Cuando me levanté hoy, fui para la cocina a prepararme un licuado de banana, como todos los miércoles. No me gusta comer nada sólido con el desayuno. En realidad, los miércoles a la mañana sólo me gusta comer banana, pero licuada. Tomé una de la frutera, la pelé y la apoyé sobre la mesada de mármol, para cortarla. Justo ahí sentí algo, pero ahora en el dedo índice. En el dedo índice de la mano izquierda. Esta vez no era un cosquilleo. No podía mantenerlo firme sobre el cuchillo. Se me resbalaba, como si lo hubiera apoyado sobre manteca blanda. De golpe, noté que mi dedo tenía la consistencia de una ameba. Intuí que la falange se habría pulverizado. Mientras maldecía a la banana, tomé el cuchillo con la otra mano. (Soy zurdo). La corté apenas en dos y la tiré adentro de la licuadora. Le agregué leche descremada.
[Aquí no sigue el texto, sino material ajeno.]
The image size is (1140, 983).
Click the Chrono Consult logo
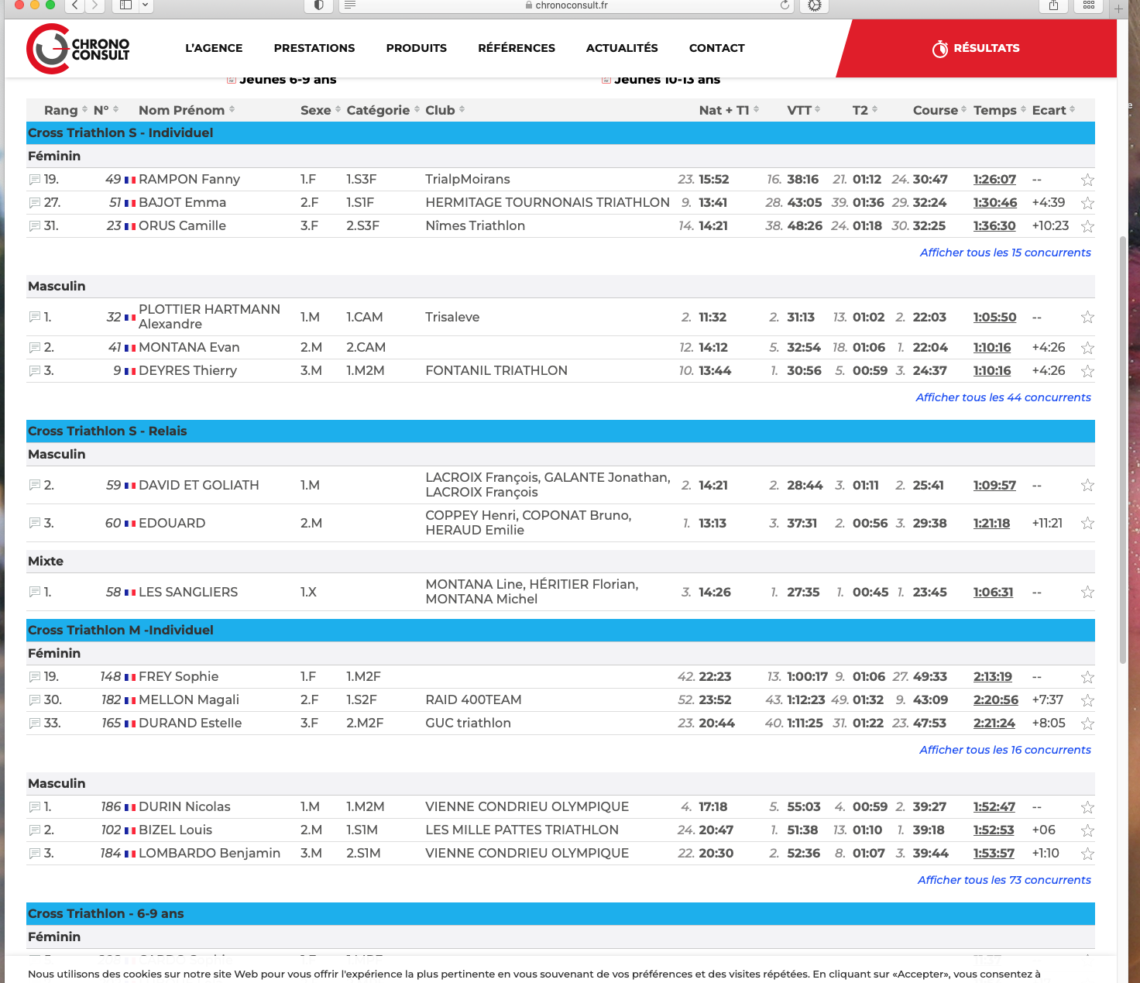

Mi dedo índice seguía paralizado y gelatinoso.  No podía moverlo pero sí podía sentirlo y ver cómo apuntaba involuntariamente hacia el piso.

Gracias a Dios no era el dedo medio. Ese es el que uso para contar los billetes. Lo mojo en la almohadilla y soy capaz de contar doscientos por minuto. Llegué a ganarme un premio en el campeonato de contar billetes que hizo recursos humanos hace nueve años. Por suerte el dedo del medio de mi mano izquierda seguía intacto. De solo pensar que podría llegar a perderlo, comencé a sentir pánico y un terrible dolor de estómago, que no me dejó terminar el licuado. Tiré el fondo que quedaba en el vaso al tacho de basura. Junto con los restos del licuado, debe haberse caído también mi dedo índice. Yo agradezco no haber sentido nada. Como no parecía prudente buscarlo entre toda la basura, traté de olvidarlo y ahí debe haber quedado. Entre la basura.

Creí que se me hacía tarde para ir al trabajo y miré la hora en mi reloj. Recién eran las seis, por lo que me tomé mi tiempo. Abrí el placard con cierta dificultad y descolgué una camisa celeste y el traje azul. Decidí que no llevaría corbata. No estaba de humor para corbata.  Sí quería darme el gusto y ponerme los gemelos de nácar que también había heredado de tío Jacobo, así que los saqué de la cajita de plata. Mientras pasaba uno por el ojal de la manga derecha, mi pulgar comenzó a latir. Latía como si toda la sangre del cuerpo se hubiera de pronto acumulado en la punta de ese dedo gordo, gordísimo. Tuve que soltar la manga de la camisa y el gemelo se cayó al piso. Lo levanté y me propuse contener el alarido que habría pegado en otro momento.

Mi mano, lo que quedaba de mi mano, estaba morada, hinchada, parecía quemada. Mi pulgar se había transformado en una criatura monstruosa, que casi superaba el tamaño de mi cabeza. En el momento en que me senté sobre la cama, el dedo empezó a resquebrajarse. Esperé pacientemente unos diez minutos, hasta que se desinfló por completo. Una vez que quedó consumido y todo arrugado, bastó un leve tirón para deprenderlo. Me dio pena, y lo dejé en la cajita de plata, junto con los gemelos.

Al final, me quedé un rato tirado arriba de la cama, a medio vestir. Contemplando mi mano por última vez. Ya no la reconocía como mía, salvo por el reloj de tío Jacobo, que brillaba y brillaba. Y brillaba. Pensé en muchas cosas. Y pensé en tío Jacobo. Tuve el impulso de desajustar un poco la malla del reloj. Pero me arrepentí. Me di cuenta de que, en esas circunstancias, era mejor llamar al banco para avisar que no me esperaran.